Data>
......

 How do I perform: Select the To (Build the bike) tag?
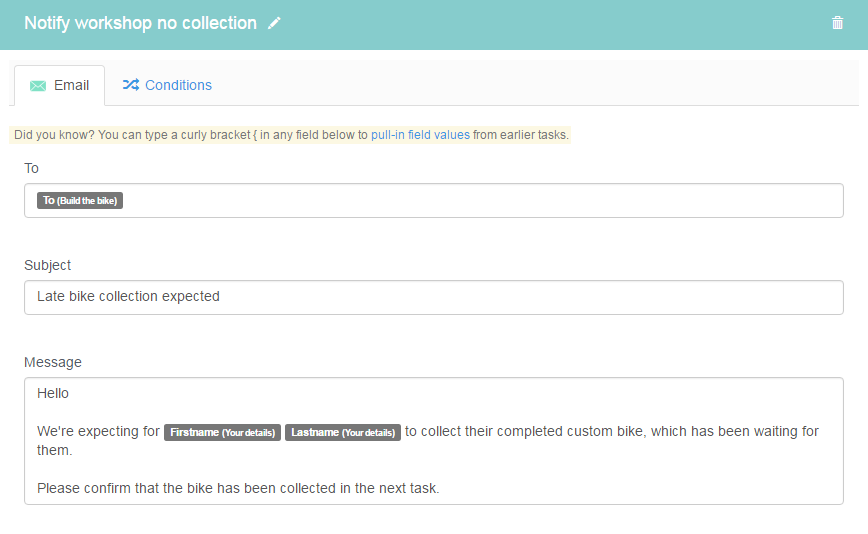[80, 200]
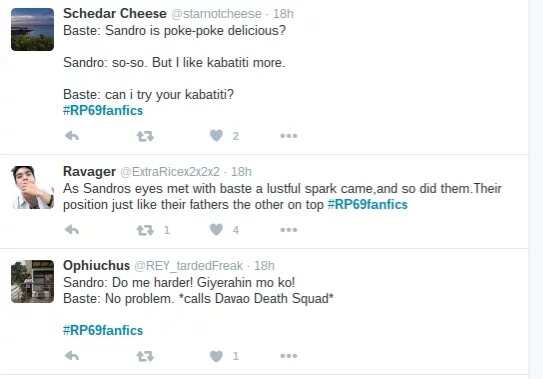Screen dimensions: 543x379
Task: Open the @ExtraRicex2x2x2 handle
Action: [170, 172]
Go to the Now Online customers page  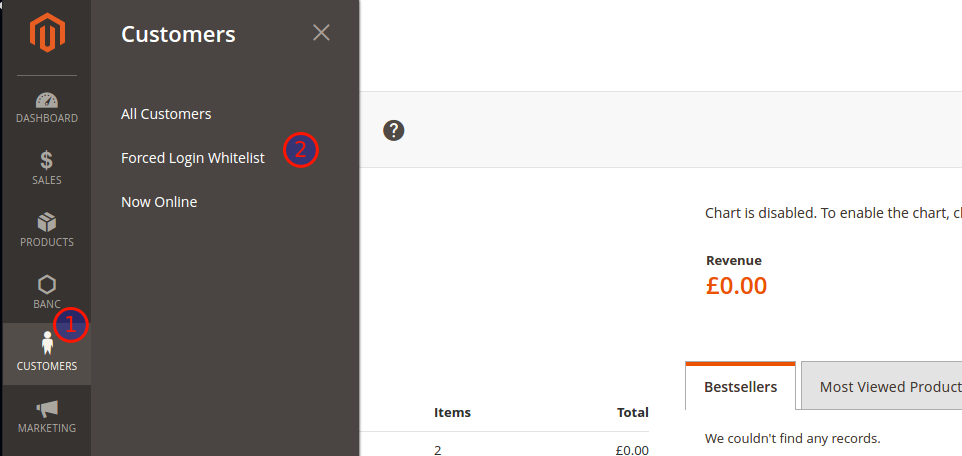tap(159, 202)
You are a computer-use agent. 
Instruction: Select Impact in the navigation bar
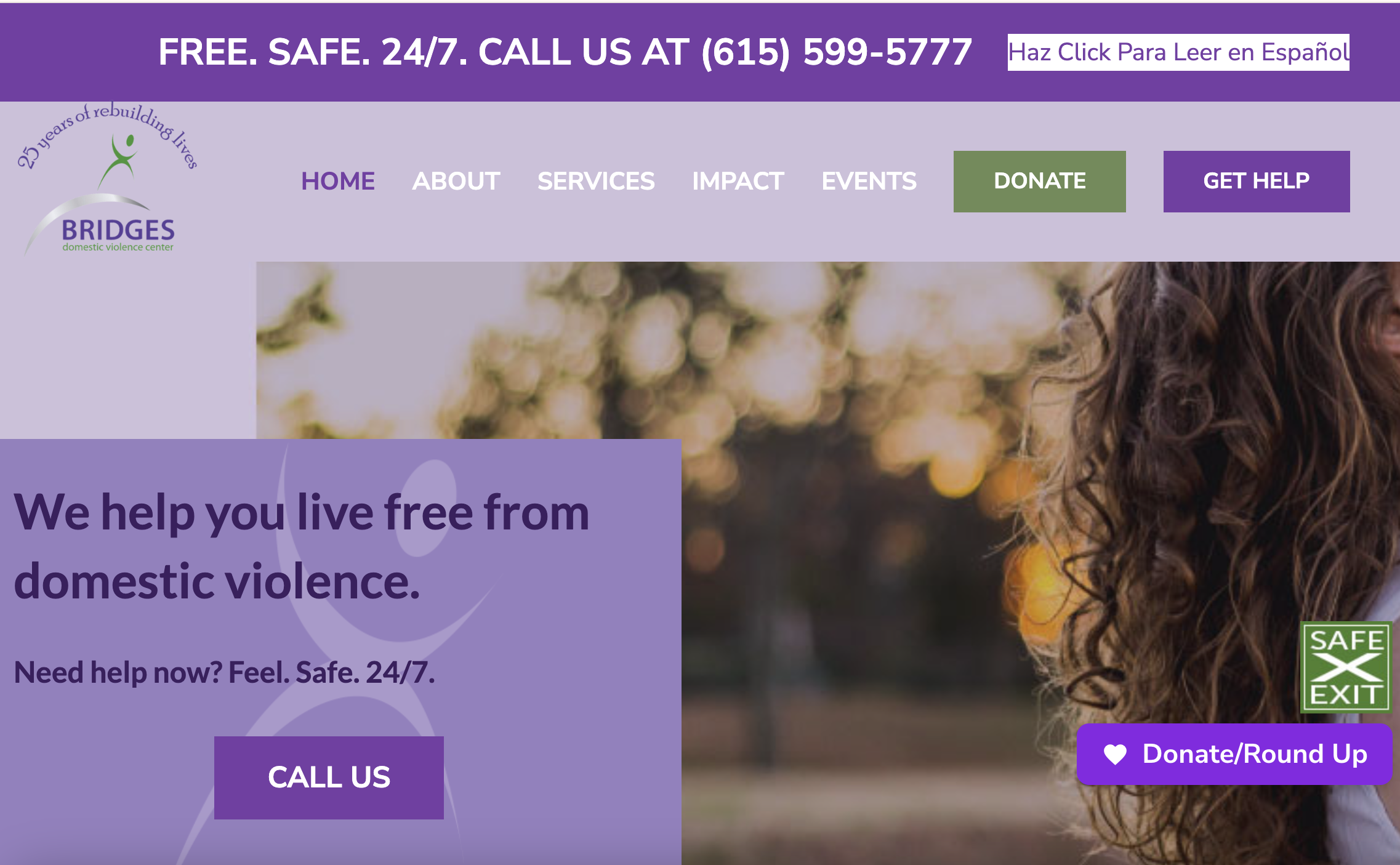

......

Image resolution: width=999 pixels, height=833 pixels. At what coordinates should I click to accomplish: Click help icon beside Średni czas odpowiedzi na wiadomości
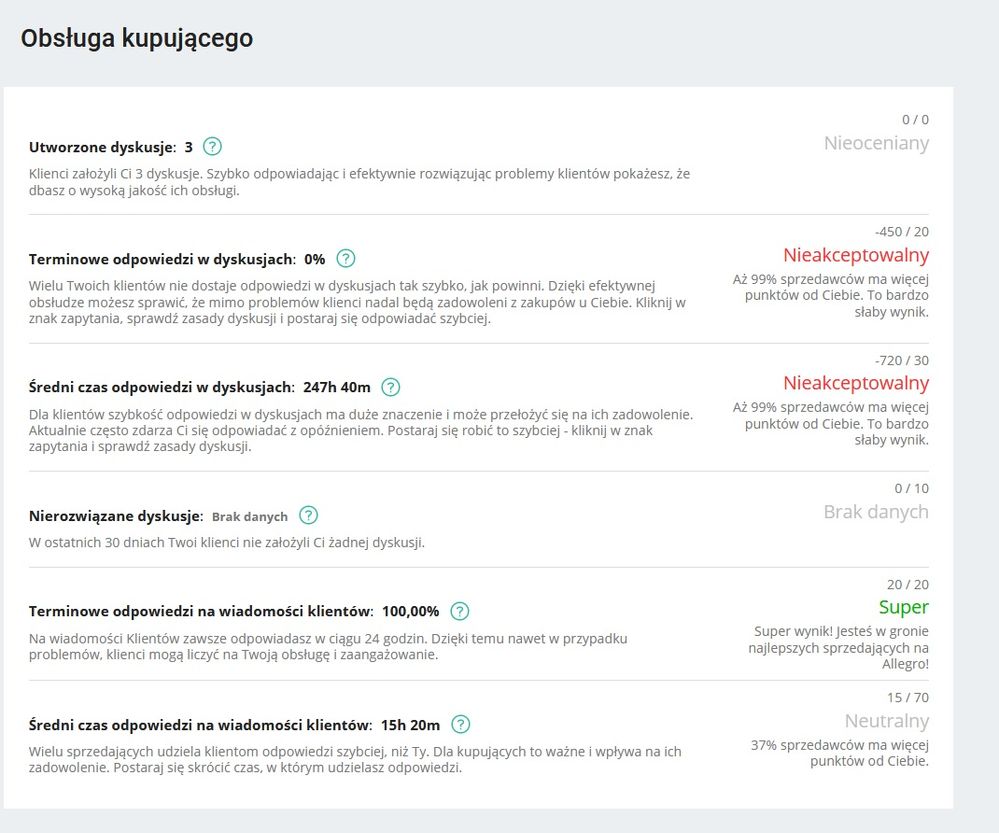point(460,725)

......

About this task> Which lines above run from the one containing "You are a computer-use agent." down to the one containing "Instruction: Select Impact"? Repeat exactly those, both ends included, and nothing else.

Response to this task>
You are a computer-use agent. 
Instruction: Select Impact in the navigation bar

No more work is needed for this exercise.